§ Document extract
=== Section Start ===

CFL Draft Analysis: B.C. Lions need depth in a big way

As the CFL draft approaches, the best way to get a sense of what any given team might do is to assess their current Canadian talent. With that in mind, in the days leading up to the May 3 talent grab, we’re doing a deep dive on the state of each squad’s Canuck components that examine their starters, backups, special teams depth while also taking a look at what they need.

Here’s the past pieces on the Hamilton Tiger-CatsOttawa RedblacksMontreal AlouettesToronto ArgonautsWinnipeg Blue BombersSaskatchewan Roughriders and Edmonton Eskimos.

Up next: the B.C. Lions.

Where they’ll likely play their Canadian starters:

Offensive line (3): Centre Cody Husband, guards David Foucault and Hunter Steward
Receivers (2): Shaq Johnson, Cory Watson
Defensive tackle (1): Junior Luke
Safety (1): Anthony Thompson

Backups and other possible starters: Offensive lineman Chris Greaves and Charles Vaillancourt, receiver Danny Vandervoort, defensive lineman Maxx Forde and David Menard, linebacker Jordan Herdman.

Analysis: While there are plenty of factors at play in B.C.’s decline last season, the state of their Canadian talent is certainly an issue. Husband has developed into a nice player and Steward is very solid at guard (though not tackle) but there are still questions about Foucault, who started nine games last year. Greaves started six games for the Alouettes in 2017 and joined B.C. as a free agent in February while Vaillancourt, a 2016 first-rounder, has shown plenty of potential and made five starts last year.

=== Section End ===

§ Available data
=== Section Start ===

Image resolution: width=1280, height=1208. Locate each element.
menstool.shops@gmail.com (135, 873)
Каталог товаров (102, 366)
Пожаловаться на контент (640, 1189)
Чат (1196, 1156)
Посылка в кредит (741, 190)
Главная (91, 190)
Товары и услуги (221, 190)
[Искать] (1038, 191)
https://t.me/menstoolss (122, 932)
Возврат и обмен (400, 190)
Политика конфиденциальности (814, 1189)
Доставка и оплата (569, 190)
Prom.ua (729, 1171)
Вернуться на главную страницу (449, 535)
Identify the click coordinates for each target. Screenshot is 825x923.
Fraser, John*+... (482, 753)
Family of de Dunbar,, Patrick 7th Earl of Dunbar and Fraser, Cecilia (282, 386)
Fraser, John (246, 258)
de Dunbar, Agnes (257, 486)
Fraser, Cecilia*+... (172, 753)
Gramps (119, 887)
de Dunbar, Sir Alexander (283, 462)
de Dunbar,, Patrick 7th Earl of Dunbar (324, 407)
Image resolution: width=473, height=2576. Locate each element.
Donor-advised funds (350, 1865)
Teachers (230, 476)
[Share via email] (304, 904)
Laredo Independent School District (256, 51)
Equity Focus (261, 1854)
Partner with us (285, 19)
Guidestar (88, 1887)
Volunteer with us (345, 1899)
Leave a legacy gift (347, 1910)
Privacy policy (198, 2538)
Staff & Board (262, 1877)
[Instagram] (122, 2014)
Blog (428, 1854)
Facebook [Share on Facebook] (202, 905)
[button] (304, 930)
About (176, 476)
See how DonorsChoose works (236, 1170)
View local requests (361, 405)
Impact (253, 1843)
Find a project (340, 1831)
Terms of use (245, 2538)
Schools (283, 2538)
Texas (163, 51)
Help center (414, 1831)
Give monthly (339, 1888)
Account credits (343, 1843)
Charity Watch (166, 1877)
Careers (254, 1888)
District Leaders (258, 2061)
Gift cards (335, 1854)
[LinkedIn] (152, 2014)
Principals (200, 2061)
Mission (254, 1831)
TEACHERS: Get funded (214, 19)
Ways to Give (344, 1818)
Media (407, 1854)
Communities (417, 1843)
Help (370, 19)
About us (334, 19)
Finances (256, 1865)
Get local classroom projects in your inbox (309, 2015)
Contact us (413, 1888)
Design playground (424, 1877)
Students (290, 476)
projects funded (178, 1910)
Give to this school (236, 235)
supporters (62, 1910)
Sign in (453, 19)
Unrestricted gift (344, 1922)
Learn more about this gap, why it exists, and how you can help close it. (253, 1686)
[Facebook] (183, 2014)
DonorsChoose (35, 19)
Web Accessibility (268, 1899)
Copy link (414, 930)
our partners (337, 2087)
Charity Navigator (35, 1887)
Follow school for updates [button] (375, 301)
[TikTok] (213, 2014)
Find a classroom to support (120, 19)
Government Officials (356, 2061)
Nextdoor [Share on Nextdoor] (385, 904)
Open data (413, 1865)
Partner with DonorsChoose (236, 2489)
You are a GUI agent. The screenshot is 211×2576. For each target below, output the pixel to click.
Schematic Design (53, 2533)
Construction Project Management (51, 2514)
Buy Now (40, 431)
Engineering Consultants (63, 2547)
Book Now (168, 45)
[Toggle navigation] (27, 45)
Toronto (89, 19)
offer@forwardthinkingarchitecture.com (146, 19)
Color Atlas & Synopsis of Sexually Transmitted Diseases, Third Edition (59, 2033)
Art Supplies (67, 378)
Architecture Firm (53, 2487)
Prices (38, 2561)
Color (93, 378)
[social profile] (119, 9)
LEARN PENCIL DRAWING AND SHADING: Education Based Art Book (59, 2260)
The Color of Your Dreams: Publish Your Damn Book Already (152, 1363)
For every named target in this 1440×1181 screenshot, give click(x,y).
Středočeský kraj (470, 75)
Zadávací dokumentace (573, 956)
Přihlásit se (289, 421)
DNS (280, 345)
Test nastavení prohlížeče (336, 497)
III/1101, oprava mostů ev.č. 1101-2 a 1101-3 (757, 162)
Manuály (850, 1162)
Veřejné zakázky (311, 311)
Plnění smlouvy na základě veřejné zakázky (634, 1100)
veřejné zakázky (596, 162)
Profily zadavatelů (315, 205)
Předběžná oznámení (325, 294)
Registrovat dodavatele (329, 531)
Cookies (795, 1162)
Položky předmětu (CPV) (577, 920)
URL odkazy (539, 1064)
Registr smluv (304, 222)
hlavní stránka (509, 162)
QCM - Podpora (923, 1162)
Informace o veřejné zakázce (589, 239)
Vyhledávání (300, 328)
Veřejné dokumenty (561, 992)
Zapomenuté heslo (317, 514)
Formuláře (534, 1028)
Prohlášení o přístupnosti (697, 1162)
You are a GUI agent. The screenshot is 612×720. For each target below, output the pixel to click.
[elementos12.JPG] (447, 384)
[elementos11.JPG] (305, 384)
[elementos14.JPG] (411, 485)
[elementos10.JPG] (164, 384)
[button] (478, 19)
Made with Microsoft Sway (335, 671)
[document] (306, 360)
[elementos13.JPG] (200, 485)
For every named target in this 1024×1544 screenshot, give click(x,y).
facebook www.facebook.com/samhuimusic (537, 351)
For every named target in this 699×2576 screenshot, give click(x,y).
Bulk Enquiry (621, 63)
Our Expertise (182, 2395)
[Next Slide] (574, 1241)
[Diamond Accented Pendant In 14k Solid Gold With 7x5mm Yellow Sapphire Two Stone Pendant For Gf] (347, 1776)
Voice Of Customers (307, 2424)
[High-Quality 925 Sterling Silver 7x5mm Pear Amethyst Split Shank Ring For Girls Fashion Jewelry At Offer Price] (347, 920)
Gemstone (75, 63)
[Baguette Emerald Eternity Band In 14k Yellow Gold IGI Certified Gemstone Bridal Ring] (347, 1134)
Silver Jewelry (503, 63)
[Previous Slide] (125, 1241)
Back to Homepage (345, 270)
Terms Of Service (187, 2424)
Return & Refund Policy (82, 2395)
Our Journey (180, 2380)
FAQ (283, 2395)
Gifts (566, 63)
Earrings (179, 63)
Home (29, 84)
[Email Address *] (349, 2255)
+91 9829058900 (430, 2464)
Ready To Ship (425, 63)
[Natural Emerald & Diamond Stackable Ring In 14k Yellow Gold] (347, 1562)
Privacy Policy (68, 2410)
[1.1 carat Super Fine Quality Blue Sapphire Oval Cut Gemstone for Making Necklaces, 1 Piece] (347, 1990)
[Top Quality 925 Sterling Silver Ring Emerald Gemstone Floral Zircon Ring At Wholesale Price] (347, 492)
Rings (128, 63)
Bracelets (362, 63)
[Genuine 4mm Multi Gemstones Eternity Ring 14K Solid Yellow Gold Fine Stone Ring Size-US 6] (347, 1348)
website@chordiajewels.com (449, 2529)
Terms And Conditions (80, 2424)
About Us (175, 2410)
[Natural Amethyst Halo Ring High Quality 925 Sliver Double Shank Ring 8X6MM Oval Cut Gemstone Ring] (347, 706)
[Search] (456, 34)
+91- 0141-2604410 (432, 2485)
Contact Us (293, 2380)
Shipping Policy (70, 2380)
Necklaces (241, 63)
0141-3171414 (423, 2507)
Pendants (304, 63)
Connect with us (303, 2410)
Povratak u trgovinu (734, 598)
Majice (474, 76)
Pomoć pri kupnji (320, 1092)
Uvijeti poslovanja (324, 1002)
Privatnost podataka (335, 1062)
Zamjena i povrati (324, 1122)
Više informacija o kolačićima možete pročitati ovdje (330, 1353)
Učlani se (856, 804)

=== Section End ===

§ Directions
Translate into French the following sentence from the CFL draft analysis: "Greaves started six games for the Alouettes in 2017 and joined B.C. as a free agent in February while Vaillancourt, a 2016 first-rounder, has shown plenty of potential and made five starts last year."

§ Response for this exercise
Greaves a été partant lors de six matchs avec les Alouettes en 2017 et s'est joint à B.C. à titre de joueur autonome en février, tandis que Vaillancourt, un choix de premier tour en 2016, a montré beaucoup de potentiel et a été partant à cinq reprises l'an dernier.